**** Excerpted passage

Scientists at the European Molecular Biology Laboratory (EMBL) in Heidelberg, Germany, have for the first time uncovered the detailed structure of the shell that surrounds the genetic material of retroviruses, such as HIV, at a crucial and potentially vulnerable stage in their life cycle: when they are still being formed. The study, published online today in Nature, provides information on a part of the virus that may be a potential future drug target.
Retroviruses essentially consist of genetic material encased in a protein shell, which is in turn surrounded by a membrane. After entering a target cell – in the case of HIV, one of the cells in our immune system – the virus replicates, producing more copies of itself, each of which has to be assembled from a medley of viral and cellular components into an immature virus.
“All the necessary components are brought together within the host cell to form the immature virus, which then has to mature into a particle that’s able to infect other cells” says John Briggs, who led the research at EMBL. “We found that when it does, the changes to the virus’ shell are more dramatic than expected.”

********

Summarize the passage on retrovirus structure in two sentences. The records that come next are separate material, apart from the passage on retrovirus structure.

**** Dataset excerpts

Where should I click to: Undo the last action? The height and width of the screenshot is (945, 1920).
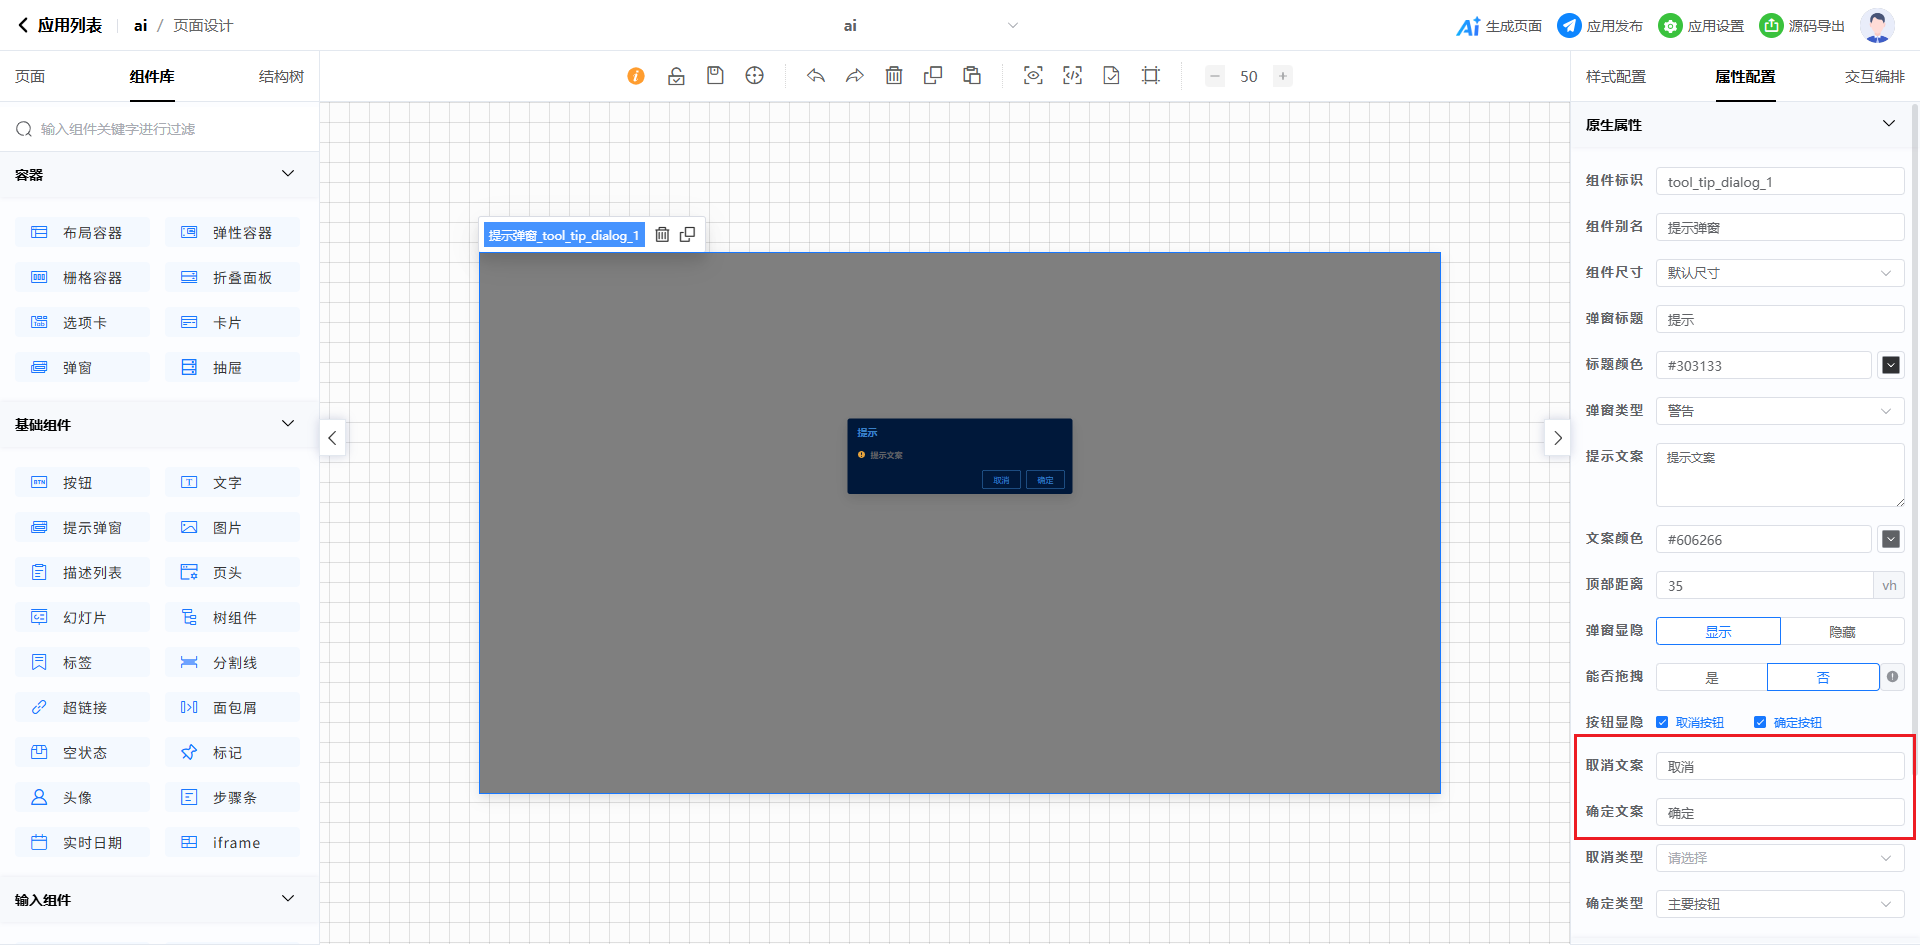[816, 76]
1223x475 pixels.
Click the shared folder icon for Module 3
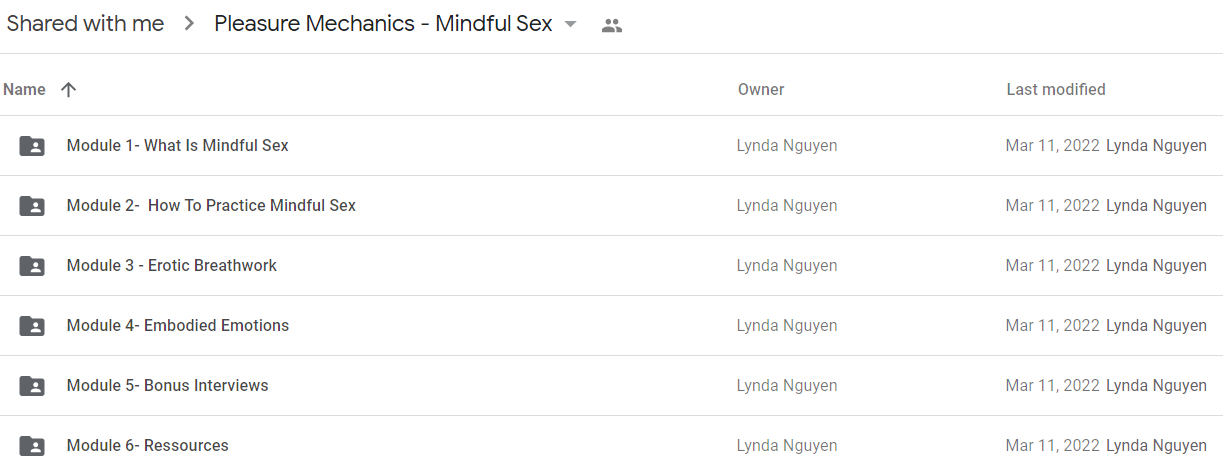pos(32,266)
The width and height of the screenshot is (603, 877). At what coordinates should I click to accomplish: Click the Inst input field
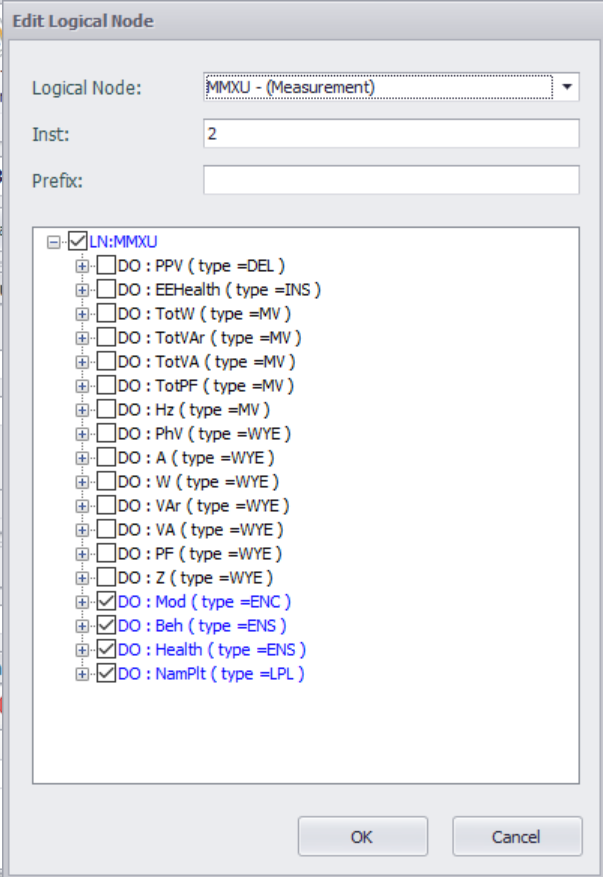[x=390, y=133]
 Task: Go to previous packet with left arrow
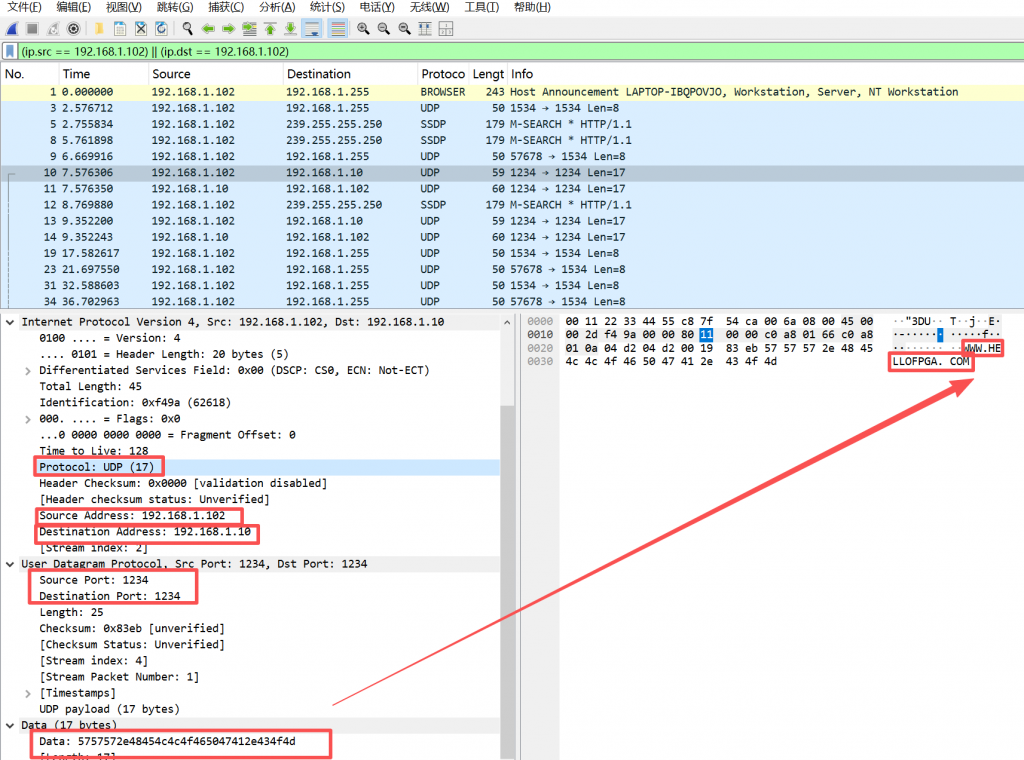coord(208,29)
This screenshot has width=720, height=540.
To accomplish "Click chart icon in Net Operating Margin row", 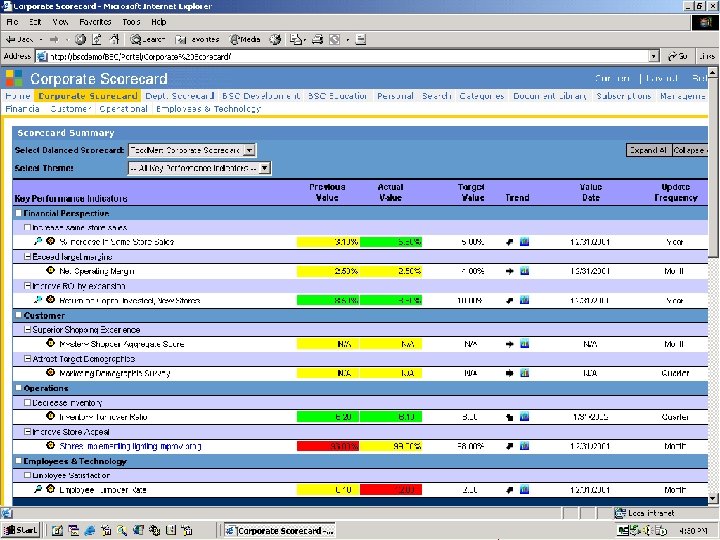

********

■ **Your response**:
Scientists at EMBL in Heidelberg have, for the first time, uncovered the detailed structure of the shell around the genetic material of retroviruses such as HIV while the virus is still being formed, and this part of the virus may be a potential future drug target. The immature virus is assembled inside the host cell and must mature into a particle able to infect other cells, and the team found that the changes to the shell during this maturation are more dramatic than expected.